In 2009, a building survey found that sections of the building's marble exterior were cracked and crumbling due to age. The city approved spending $483,000 for repairs to be made the same year.

In 2008, the City Hall's bell "Lord Baltimore", cast in 1887, was repaired by its original manufacturer, McShane Bell Foundry.

==Incidents==
On October 11, 1883, James F. Busey, a Democratic ward operative, was shot and killed outside of City Hall. The man who shot him, William T. Harig, was also a Democrat from another ward. The two got into a political argument and after some punches were thrown, both men drew their pistols and began firing at each other in rapid succession. Busey fired wildly; Harig did not, hitting Busey four times. Harig was taken into custody and charged with murder.

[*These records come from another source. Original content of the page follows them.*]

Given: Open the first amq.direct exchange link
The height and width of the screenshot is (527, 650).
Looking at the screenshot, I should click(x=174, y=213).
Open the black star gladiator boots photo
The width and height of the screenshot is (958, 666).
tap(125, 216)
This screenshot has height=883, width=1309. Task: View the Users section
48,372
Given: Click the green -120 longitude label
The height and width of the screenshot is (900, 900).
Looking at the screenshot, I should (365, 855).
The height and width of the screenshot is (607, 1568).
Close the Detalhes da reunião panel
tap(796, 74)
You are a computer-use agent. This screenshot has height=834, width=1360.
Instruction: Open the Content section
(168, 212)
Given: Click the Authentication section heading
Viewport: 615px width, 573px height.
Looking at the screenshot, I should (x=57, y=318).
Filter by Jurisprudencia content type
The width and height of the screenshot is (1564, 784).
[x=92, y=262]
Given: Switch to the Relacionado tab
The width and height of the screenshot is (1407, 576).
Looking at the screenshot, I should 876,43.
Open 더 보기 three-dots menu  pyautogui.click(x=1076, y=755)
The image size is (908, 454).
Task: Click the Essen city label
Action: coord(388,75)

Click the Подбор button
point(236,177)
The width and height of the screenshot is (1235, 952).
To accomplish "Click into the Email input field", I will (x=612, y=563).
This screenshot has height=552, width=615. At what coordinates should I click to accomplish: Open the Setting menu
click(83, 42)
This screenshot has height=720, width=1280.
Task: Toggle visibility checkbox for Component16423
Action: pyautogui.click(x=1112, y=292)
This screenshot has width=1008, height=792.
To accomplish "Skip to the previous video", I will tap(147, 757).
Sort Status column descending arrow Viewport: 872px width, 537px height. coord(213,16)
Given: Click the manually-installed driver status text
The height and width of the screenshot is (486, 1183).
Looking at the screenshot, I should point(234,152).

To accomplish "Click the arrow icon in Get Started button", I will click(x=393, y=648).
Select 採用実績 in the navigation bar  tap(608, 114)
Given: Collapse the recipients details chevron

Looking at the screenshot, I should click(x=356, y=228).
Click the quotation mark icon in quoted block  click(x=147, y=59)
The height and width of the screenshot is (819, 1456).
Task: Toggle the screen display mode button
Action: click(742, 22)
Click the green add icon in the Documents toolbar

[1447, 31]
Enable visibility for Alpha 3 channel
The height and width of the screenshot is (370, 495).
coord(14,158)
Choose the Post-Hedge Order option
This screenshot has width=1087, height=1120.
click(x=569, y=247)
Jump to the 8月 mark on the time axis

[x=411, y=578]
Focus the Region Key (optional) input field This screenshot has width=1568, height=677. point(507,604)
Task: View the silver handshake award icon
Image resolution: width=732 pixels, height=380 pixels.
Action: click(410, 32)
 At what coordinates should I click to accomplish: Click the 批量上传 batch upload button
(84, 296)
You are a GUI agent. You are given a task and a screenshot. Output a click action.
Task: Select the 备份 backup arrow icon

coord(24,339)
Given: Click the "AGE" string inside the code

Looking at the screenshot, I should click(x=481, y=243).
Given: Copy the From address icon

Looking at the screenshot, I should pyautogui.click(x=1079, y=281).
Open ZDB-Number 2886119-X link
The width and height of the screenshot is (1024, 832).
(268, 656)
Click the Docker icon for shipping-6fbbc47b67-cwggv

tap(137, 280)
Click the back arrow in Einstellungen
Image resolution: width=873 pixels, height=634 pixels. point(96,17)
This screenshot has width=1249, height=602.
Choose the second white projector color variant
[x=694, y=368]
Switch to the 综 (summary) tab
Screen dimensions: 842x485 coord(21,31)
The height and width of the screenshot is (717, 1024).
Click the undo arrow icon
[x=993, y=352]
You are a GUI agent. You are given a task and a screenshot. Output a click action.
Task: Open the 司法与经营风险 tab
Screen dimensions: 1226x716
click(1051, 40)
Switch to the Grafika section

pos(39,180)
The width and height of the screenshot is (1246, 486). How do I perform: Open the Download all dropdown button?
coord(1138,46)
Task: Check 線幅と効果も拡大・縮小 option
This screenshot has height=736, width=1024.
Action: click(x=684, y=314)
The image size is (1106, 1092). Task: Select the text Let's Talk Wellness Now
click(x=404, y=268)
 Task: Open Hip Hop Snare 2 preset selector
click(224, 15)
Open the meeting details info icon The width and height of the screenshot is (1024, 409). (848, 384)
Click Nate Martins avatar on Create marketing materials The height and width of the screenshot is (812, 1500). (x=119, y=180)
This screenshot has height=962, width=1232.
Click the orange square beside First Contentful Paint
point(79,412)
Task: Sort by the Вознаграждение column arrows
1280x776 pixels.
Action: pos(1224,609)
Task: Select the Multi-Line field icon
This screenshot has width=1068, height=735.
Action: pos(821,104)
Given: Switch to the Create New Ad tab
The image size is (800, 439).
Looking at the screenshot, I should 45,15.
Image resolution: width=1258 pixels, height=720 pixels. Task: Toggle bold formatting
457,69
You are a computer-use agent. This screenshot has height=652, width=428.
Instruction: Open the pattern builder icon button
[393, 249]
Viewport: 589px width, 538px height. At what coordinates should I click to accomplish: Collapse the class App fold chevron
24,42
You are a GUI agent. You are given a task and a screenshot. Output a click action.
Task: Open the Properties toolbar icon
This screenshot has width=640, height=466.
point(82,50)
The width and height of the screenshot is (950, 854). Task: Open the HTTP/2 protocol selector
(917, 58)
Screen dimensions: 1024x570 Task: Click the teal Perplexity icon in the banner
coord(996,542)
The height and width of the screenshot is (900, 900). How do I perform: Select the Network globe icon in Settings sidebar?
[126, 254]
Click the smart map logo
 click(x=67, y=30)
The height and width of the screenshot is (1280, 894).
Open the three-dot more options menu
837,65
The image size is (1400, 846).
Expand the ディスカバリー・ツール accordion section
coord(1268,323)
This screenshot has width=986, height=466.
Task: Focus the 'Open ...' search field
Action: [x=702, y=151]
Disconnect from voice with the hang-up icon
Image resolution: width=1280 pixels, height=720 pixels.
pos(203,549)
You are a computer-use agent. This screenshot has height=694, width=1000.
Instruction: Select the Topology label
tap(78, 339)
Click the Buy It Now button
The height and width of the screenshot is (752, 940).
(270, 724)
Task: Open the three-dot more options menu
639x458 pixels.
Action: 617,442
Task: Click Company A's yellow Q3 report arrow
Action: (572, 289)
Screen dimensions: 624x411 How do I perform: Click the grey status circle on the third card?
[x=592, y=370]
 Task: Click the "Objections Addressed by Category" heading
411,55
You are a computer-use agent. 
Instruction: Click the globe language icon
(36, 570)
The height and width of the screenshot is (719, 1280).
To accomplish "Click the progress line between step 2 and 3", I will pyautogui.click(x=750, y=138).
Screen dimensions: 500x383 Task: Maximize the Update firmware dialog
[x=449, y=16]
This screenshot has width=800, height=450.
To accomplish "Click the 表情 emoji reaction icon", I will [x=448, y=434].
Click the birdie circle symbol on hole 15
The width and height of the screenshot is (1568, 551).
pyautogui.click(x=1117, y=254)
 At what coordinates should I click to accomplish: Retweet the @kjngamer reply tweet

Nearly 93 years later, Charles A. Hopkins stormed the temporary City Hall with a hand gun and killed a city councilman. On April 13, 1976, Hopkins, angered that his restaurant was being shut down, killed Dominic Leone, a member of the Baltimore City Council. Hopkins also wounded another city councilman, a police officer and a mayoral aide during the shooting spree. Hopkins was found not guilty by reason of insanity in the shootings but has spent most of his life since then at mental health facilities. In 2007, a Baltimore judge reduced his level of confinement.